_Aim of the task:_ Line by line, please look for the word "pixels" in the following records, then copy each line you find it in.
┌──
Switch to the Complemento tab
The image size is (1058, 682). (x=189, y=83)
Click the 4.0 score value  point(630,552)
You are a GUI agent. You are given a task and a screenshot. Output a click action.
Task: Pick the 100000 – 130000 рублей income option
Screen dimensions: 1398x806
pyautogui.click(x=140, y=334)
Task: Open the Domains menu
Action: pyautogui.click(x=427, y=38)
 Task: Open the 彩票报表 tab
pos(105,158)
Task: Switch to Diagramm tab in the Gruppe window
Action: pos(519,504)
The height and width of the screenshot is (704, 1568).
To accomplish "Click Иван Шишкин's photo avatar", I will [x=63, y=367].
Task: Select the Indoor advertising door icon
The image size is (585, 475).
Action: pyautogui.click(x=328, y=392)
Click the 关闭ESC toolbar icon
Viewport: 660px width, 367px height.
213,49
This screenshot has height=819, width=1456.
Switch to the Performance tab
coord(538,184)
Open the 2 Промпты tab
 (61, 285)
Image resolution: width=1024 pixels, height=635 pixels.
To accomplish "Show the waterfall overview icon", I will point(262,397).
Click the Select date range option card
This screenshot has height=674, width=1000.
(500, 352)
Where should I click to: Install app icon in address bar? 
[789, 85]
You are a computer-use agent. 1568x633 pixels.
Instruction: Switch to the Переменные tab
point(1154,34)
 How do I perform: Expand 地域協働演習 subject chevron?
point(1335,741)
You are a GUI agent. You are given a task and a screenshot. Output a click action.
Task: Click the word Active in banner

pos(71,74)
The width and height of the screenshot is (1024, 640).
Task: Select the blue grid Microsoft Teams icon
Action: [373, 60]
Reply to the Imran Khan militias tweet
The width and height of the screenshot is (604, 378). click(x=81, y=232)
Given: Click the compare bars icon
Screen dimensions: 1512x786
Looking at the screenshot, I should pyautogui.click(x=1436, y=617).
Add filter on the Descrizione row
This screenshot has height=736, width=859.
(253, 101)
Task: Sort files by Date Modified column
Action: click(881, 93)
└──
_Task result:_
Image resolution: width=1024 pixels, height=635 pixels.
You are a computer-use agent. 1568x633 pixels.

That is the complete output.